Identifying conflicts of interest
4.3.4 A conflict of interest arises when there is a conflict between the public duties and private interests of the Minister, in which the Minister's private interests could objectively have the potential to influence the performance of their public duty. A private interest includes both financial and non-financial interests (such as personal relationships).
4.3.5 Without limiting the above, a Minister is taken to have a conflict of interest in respect of a particular matter on which a decision may be made or other action taken if any of the possible decisions or actions (including a decision to take no action) could reasonably be expected to benefit the Minister’s private interest, and the nature and extent of the interest is such that it could objectively have the potential to influence a Minister in relation to the decision or action.
4.3.6 A benefit to a private interest can involve a personal advantage, or the avoidance of a personal loss, whether financial or non-financial.
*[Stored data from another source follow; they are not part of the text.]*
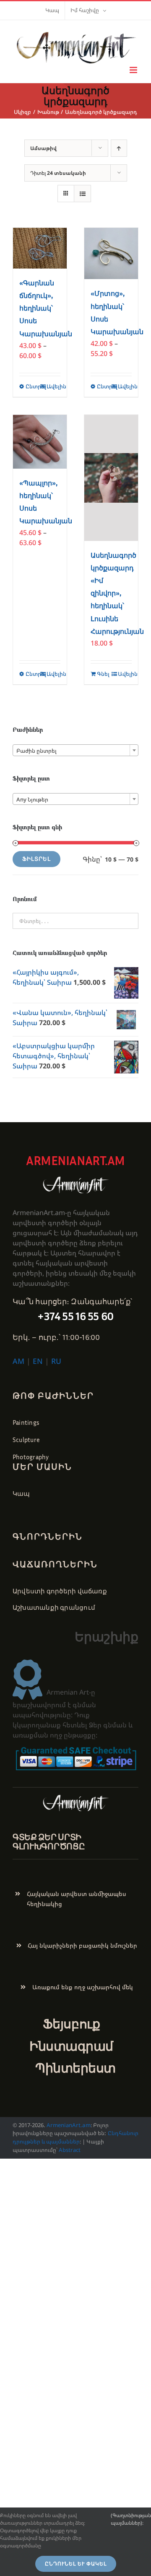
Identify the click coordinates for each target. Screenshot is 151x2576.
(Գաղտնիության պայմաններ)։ (131, 2519)
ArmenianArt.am (68, 2125)
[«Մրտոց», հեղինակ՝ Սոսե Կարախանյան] (111, 253)
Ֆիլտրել (36, 859)
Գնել (103, 674)
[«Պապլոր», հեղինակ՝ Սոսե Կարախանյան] (40, 442)
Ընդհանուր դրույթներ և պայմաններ (75, 2137)
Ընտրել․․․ (32, 386)
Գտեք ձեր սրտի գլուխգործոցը (49, 1841)
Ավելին (53, 386)
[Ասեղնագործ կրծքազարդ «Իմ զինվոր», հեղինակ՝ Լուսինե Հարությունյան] (111, 478)
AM (18, 1361)
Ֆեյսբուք (71, 2023)
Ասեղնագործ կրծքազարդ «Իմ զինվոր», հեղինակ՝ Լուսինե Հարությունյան (117, 593)
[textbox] (75, 751)
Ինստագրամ (71, 2046)
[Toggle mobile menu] (134, 70)
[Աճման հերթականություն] (119, 148)
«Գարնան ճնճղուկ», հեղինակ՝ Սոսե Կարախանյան (45, 308)
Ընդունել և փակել (76, 2564)
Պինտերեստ (75, 2067)
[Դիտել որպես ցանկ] (82, 193)
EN (38, 1361)
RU (56, 1361)
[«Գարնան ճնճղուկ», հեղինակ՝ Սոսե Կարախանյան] (40, 248)
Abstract (69, 2150)
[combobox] (75, 750)
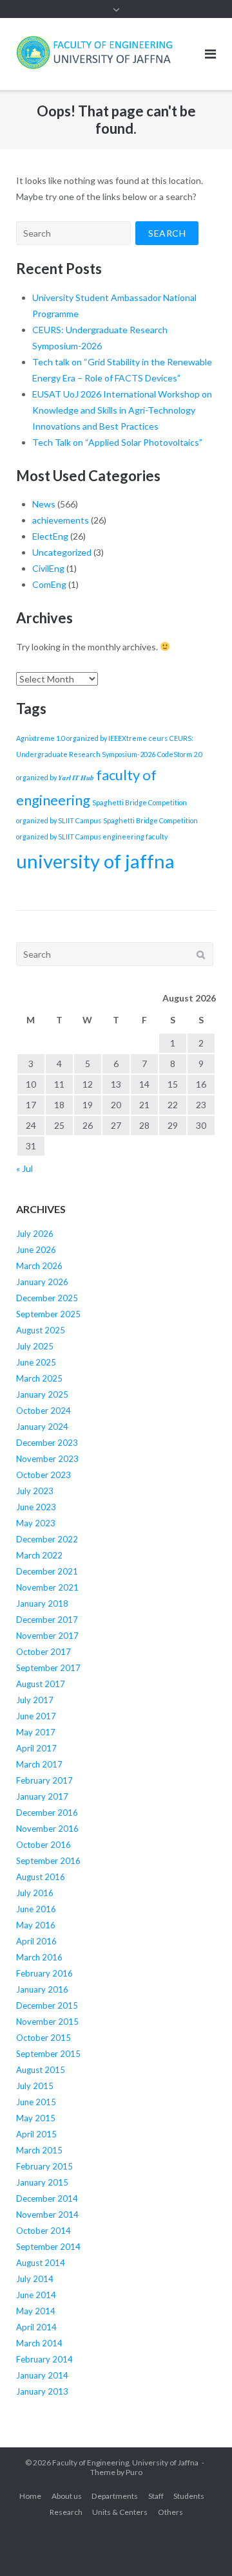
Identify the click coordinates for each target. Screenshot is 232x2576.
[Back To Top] (200, 2545)
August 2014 (40, 2263)
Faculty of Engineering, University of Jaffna (125, 2462)
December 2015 (47, 2005)
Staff (156, 2496)
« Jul (24, 1168)
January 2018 (42, 1603)
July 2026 (34, 1234)
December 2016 (47, 1812)
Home (30, 2496)
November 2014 (47, 2214)
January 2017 (42, 1796)
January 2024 (42, 1426)
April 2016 (36, 1941)
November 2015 (47, 2021)
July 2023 (34, 1491)
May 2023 (35, 1523)
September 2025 (48, 1314)
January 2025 (42, 1394)
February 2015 (44, 2166)
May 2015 (35, 2118)
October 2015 (43, 2037)
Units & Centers (120, 2512)
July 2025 (34, 1346)
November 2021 (47, 1587)
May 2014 (35, 2311)
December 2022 (47, 1539)
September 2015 (48, 2054)
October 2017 (43, 1652)
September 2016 (48, 1861)
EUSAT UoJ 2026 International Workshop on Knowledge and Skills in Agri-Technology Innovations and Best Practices (122, 410)
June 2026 (36, 1250)
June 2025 (36, 1362)
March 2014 (39, 2343)
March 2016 (39, 1957)
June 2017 (36, 1716)
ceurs (158, 738)
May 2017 (35, 1732)
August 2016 (40, 1877)
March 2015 (39, 2150)
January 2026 (42, 1282)
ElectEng (50, 536)
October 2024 (43, 1410)
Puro (134, 2472)
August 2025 (40, 1330)
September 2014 (48, 2247)
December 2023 (47, 1443)
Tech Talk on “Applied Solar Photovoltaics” (117, 442)
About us (67, 2496)
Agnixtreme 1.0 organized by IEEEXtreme (81, 738)
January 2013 (42, 2391)
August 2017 (40, 1684)
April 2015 (36, 2134)
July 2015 (34, 2086)
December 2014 (47, 2198)
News (43, 503)
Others (170, 2512)
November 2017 (47, 1636)
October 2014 (43, 2230)
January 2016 (42, 1989)
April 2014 (36, 2327)
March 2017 (39, 1764)
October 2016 (43, 1845)
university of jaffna (95, 861)
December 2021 (47, 1571)
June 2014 (36, 2295)
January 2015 (42, 2182)
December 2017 (47, 1619)
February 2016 (44, 1973)
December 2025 (47, 1298)
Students (188, 2496)
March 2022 (39, 1555)
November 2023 (47, 1459)
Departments (115, 2496)
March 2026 (39, 1266)
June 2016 (36, 1909)
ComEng (49, 584)
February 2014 (44, 2359)
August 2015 (40, 2070)
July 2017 (34, 1700)
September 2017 (48, 1668)
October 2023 (43, 1475)
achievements (60, 520)
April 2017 (36, 1748)
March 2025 (39, 1378)
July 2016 (34, 1893)
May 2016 (35, 1925)
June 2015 (36, 2102)
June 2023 (36, 1507)
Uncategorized (62, 552)
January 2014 (42, 2375)
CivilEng (48, 568)
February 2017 (44, 1780)
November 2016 (47, 1828)
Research (66, 2512)
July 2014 (34, 2279)
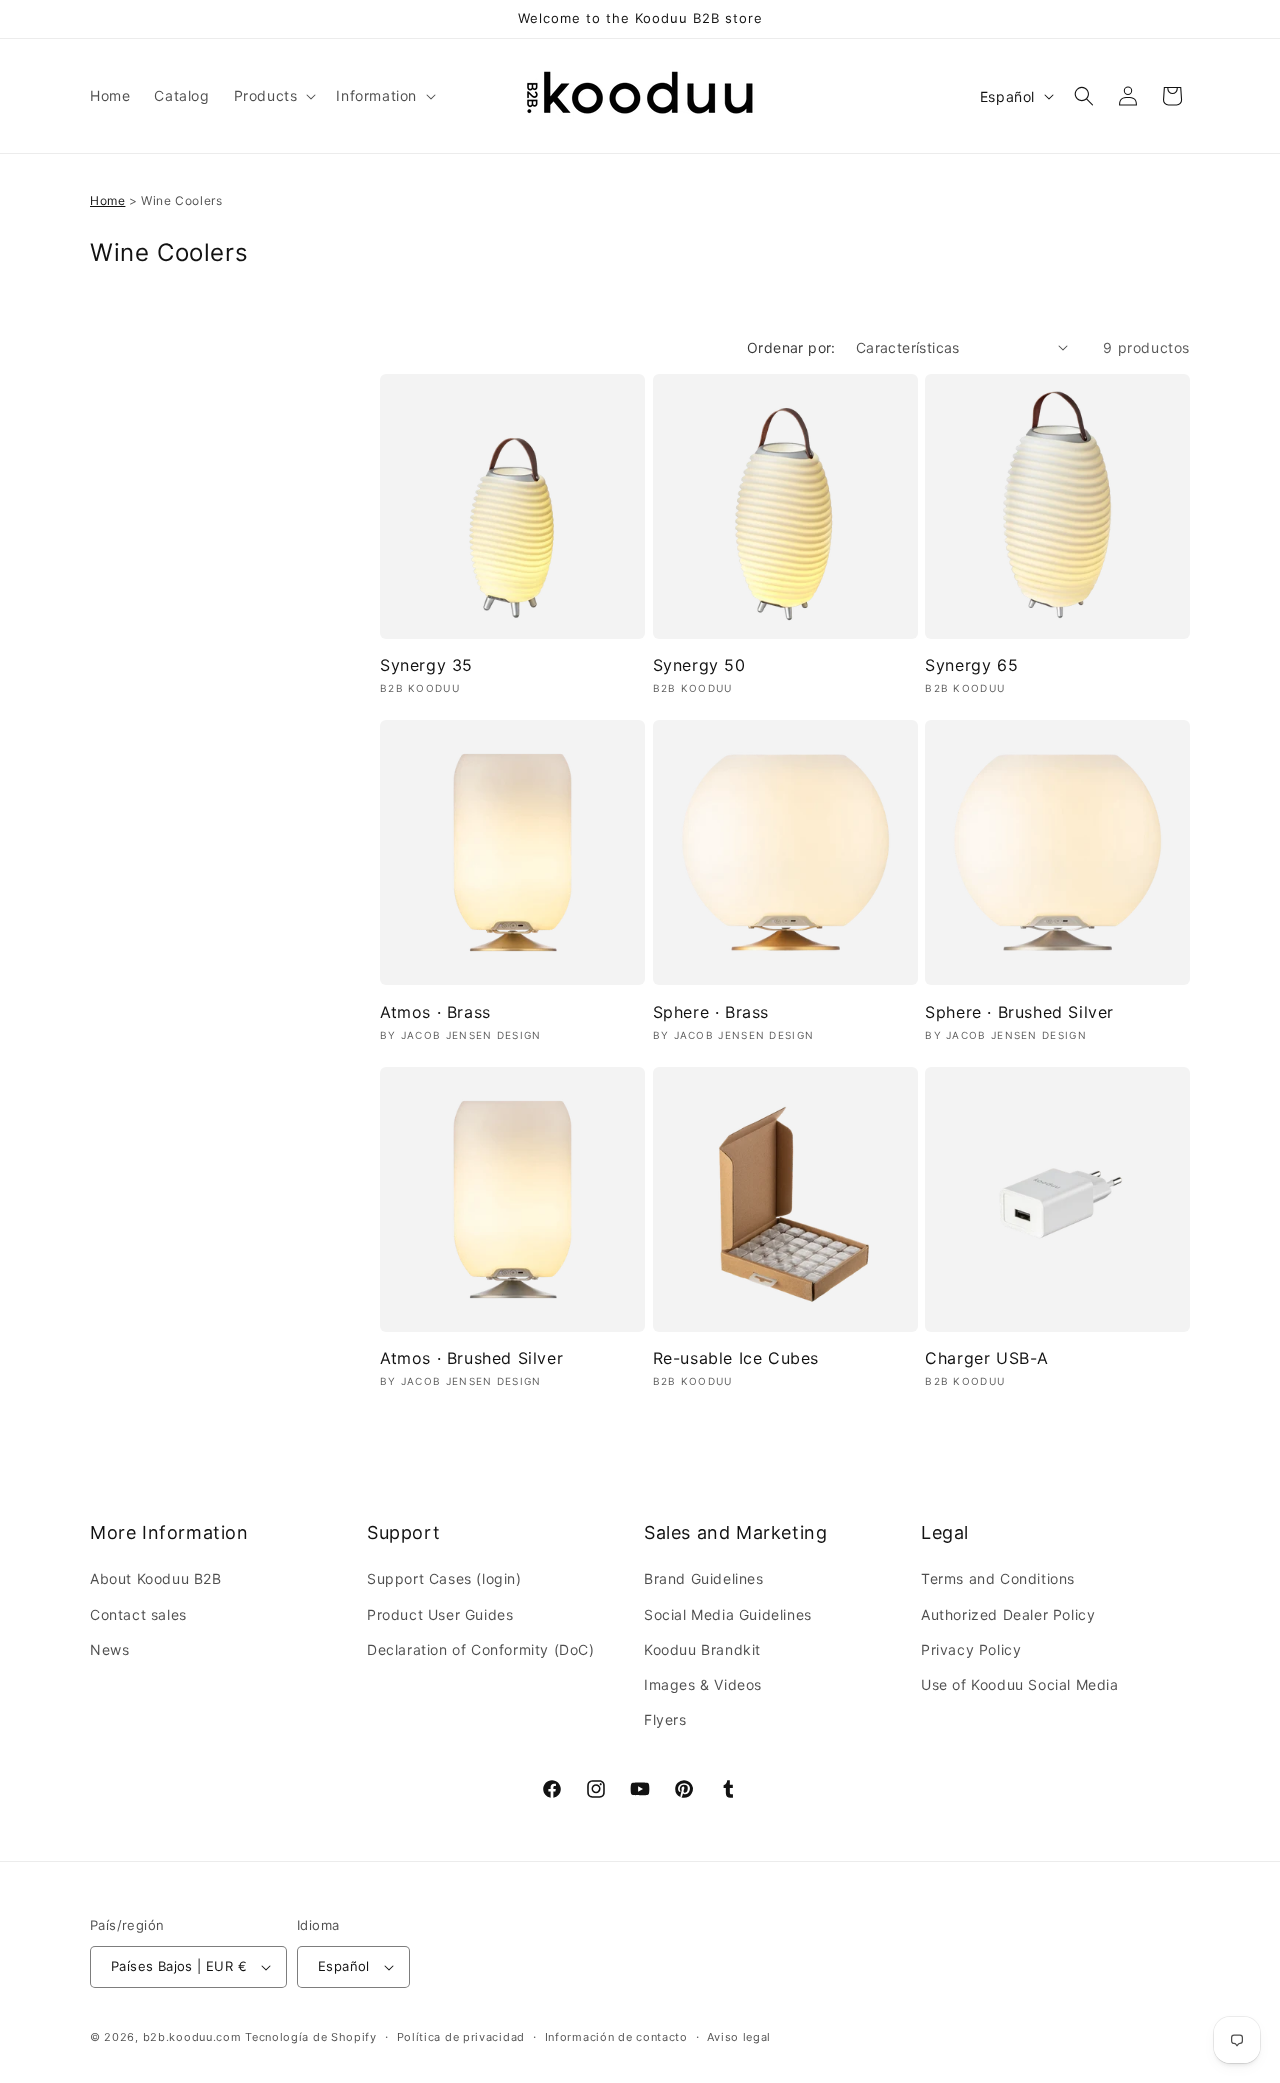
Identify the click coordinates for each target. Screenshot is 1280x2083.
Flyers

4.3.7 A conflict exists whether it is actual, potential or perceived:
- An actual conflict of interest is one where there is a real conflict between a Minister’s public duties and their private interests.
- A potential conflict of interest arises where a Minister has private interests that could conflict with their public duties.
- A perceived conflict of interest can exist where, in the reasonable view of the public or a third party, a Minister’s private interests could improperly influence their decisions or actions. The perception is that the Minister may not be objective in their dealings as a result of the conflict.
Disclosing conflicts of interest
4.3.8 A Minister must not knowingly conceal a conflict of interest from the Premier.
4.3.9 In accordance with 4.2.2, a Minister must promptly disclose any conflict of interest that arises in relation to any matter, unless that conflict has already been fully disclosed and is being managed in accordance with the Code. Disclosure of a conflict of interest must:
(a) be in writing to the Premier and the Secretary of the Department of Premier and Cabinet, signed by the Minister
(b) specify the nature and extent of the relevant interest, the matter to which it relates, the reason why a conflict of interest arises, and a proposed plan to manage the conflict, and
(c) be placed on the Ministerial Register of Interests.
Minister X has disclosed that their partner is director of Company ABC, and the interest is recorded on the Ministerial Register of Interests. At the time of disclosure, Company ABC does not have any involvement with the Minister’s portfolio or matters for Cabinet consideration. On this basis, it is considered that no conflict exists between the Minister’s personal relationship and their public duties.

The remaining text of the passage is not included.